So, yeah, I learned other things along the way, but they all kind of flew from my head when I tumbled. And that is what happened – a tumble. My foot didn’t quite rise enough to clear a root that was sticking up pretty high around the 4 mile mark, and I started to stumble pretty badly (and hilariously). I tried desperately to regain my control, but I realized it wasn’t going to happen. I tucked my head and rolled into the stumble, trying to protect my head and my hands. I did a pretty good job, actually. I took the brunt of it on my back, and used the forward roll to absorb much of the impact energy rather than stopping the fall with my body. It’s weird – I was actually really conscious of the entire experience and how my body was moving through it, and controlled it pretty well. I engaged my hands after about half my inertia was gone, and only lightly scuffed them – just enough to make them feel a bit of burning, but no broken skin (or fingers).  I didn’t know about my other injuries yet.

Turns out, when I fell, I skinned my left knee a little bit (really not too bad, but by the time I covered the remaining 2+ miles, it was pretty bloody – no, I don’t have a pic).  I could feel it burning a bit as I ran, but it wasn’t too bad.  I was actually surprised to see blood when I finished.

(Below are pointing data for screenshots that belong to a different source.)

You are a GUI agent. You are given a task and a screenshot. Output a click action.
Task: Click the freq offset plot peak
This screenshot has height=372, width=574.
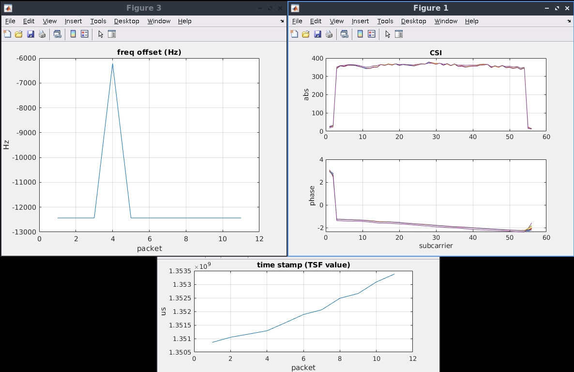click(x=112, y=64)
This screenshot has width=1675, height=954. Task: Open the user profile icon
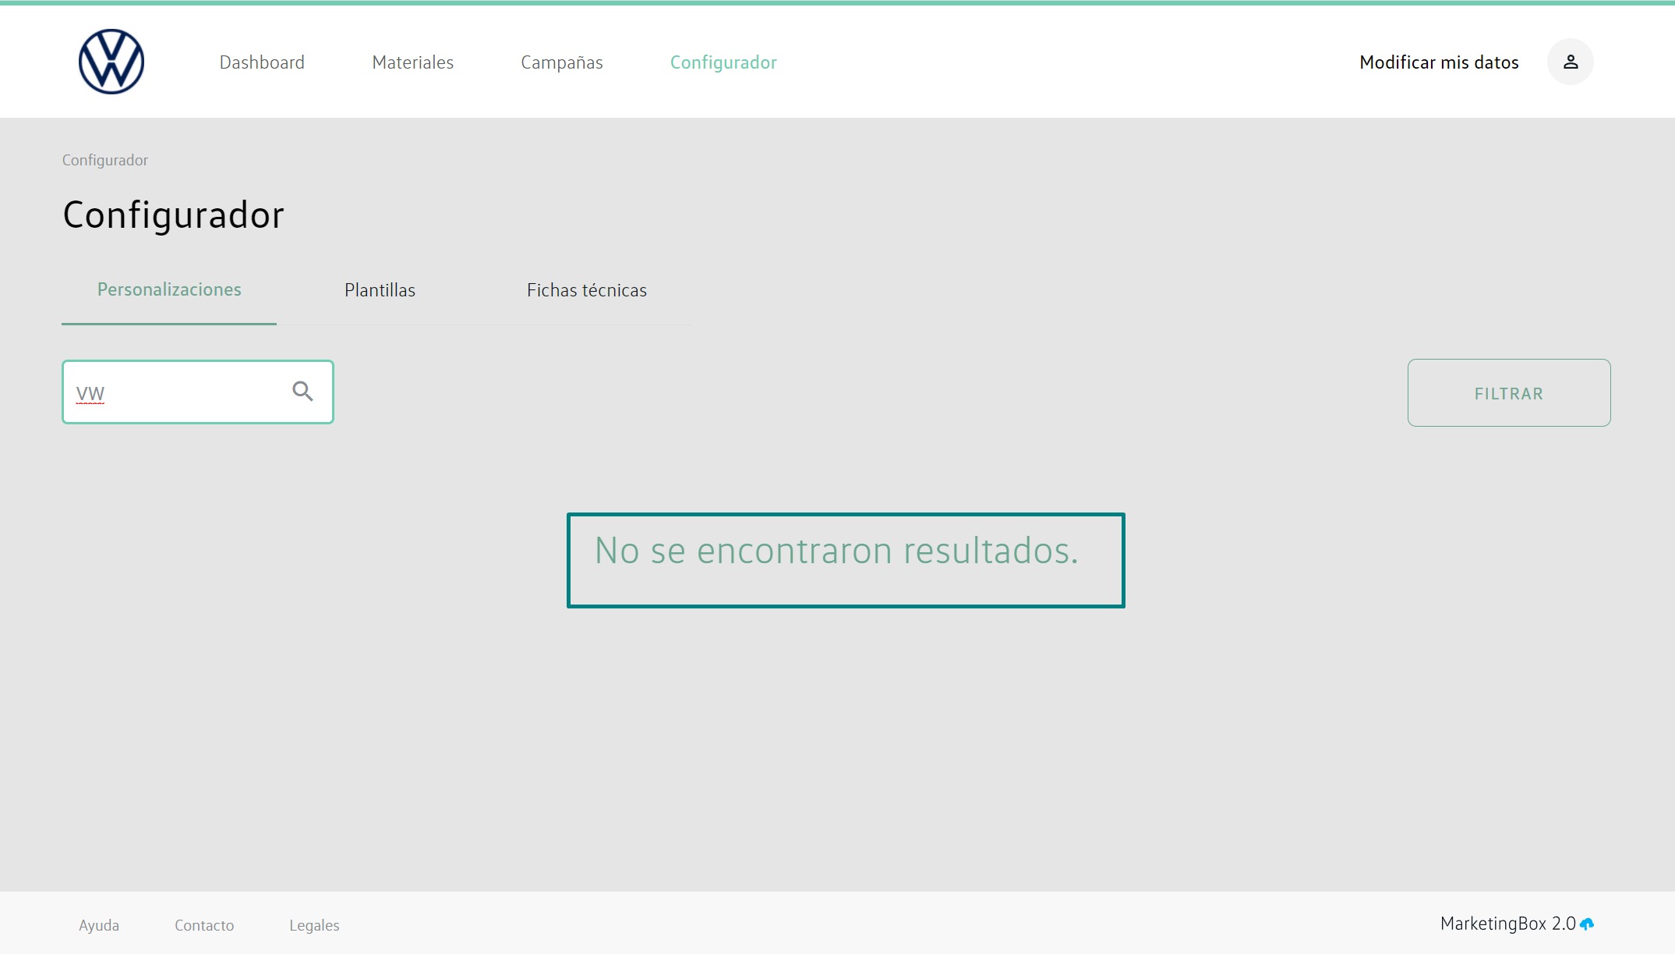point(1570,62)
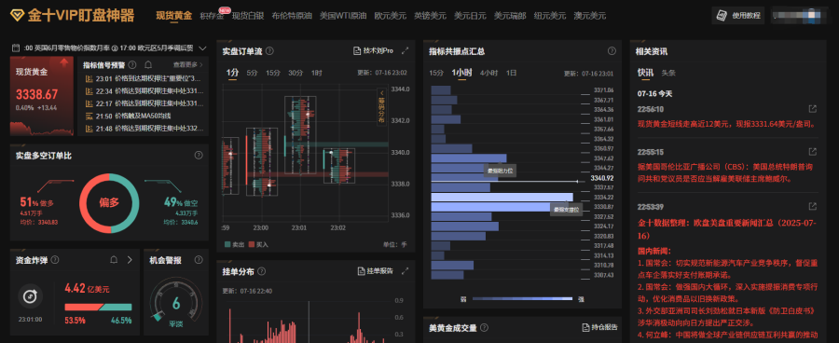This screenshot has width=839, height=343.
Task: Switch to 美国WTI原油 tab
Action: (343, 16)
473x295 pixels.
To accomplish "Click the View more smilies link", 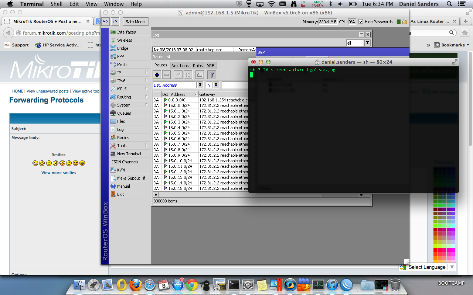I will (x=59, y=173).
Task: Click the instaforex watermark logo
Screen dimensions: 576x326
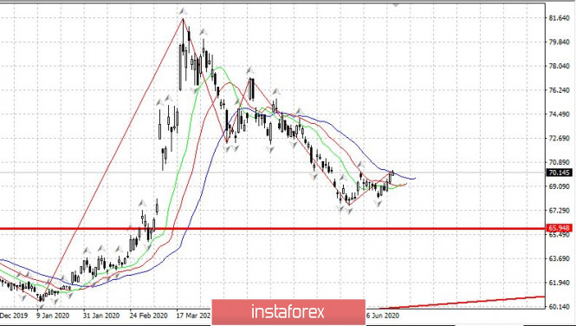Action: [x=288, y=312]
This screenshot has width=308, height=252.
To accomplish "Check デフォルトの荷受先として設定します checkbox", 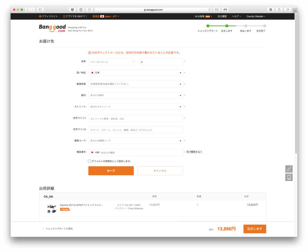I will tap(90, 161).
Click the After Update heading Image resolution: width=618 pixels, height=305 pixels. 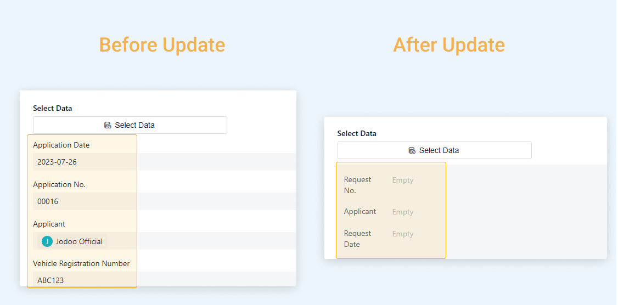click(448, 44)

I decided – rightly – not to stop and look at it as that probably would have upset me or at least taken too much of my focus, which is a recipe for disaster on trails (see below).

The biggest issue was actually what happened on my right side. When I pulled down my compression socks, I found a very large, swollen area on the side of my shin that hurt a lot. I’m really glad I didn’t know about it during the run. As I sit here about 9 hours later, the biggest issue is that I actually banged up my right hip pretty badly.  I didn’t notice it on the run because it had no feeling after the fall.  It has feeling now. A lot of it.  I’m pretty stiff and achy there, but have been icing it and my shin.  The latter looks more normal now (a little puffy, maybe), while the former looks fine but still feels pretty bad.  I’m actually supposed to do another 2 mile run today as part of my marathon training (the 10K wasn’t long enough for where I’m at in my training plan), but I am likely to bag it. Part of me thinks it would be good to loosen up my hip, and part of me thinks it will make things worse. The smart move is probably to skip the run.

After the fall, a few guys stopped to be sure I was ok. Trail runners are generally really nice people (most runners are, but trail runners seem especially nice – maybe it’s the whole nature thing).  I was literally cracking up. The whole rolling thing, and the way I sort of made it a dance after the absurd-looking stumble action was too funny.  I wasn’t majorly injured or gushing blood from what I could tell, and my phone and watch didn’t break, so I brought levity to the situation, and use that to help me through the rest of the run. I needed it as my right leg was definitely not moving as well as I needed it to to clear all the roots.  I also had a bit of an issue with balance a few times as my left leg was clearly moving better than my right.  But I didn’t fall again.

Oh yeah, and don’t wear a white shirt in a trail race. And better to wear sleeves. Definitely tights, high socks or calf sleeves are also a good move. Well, and don’t fall.  Mostly just don’t fall.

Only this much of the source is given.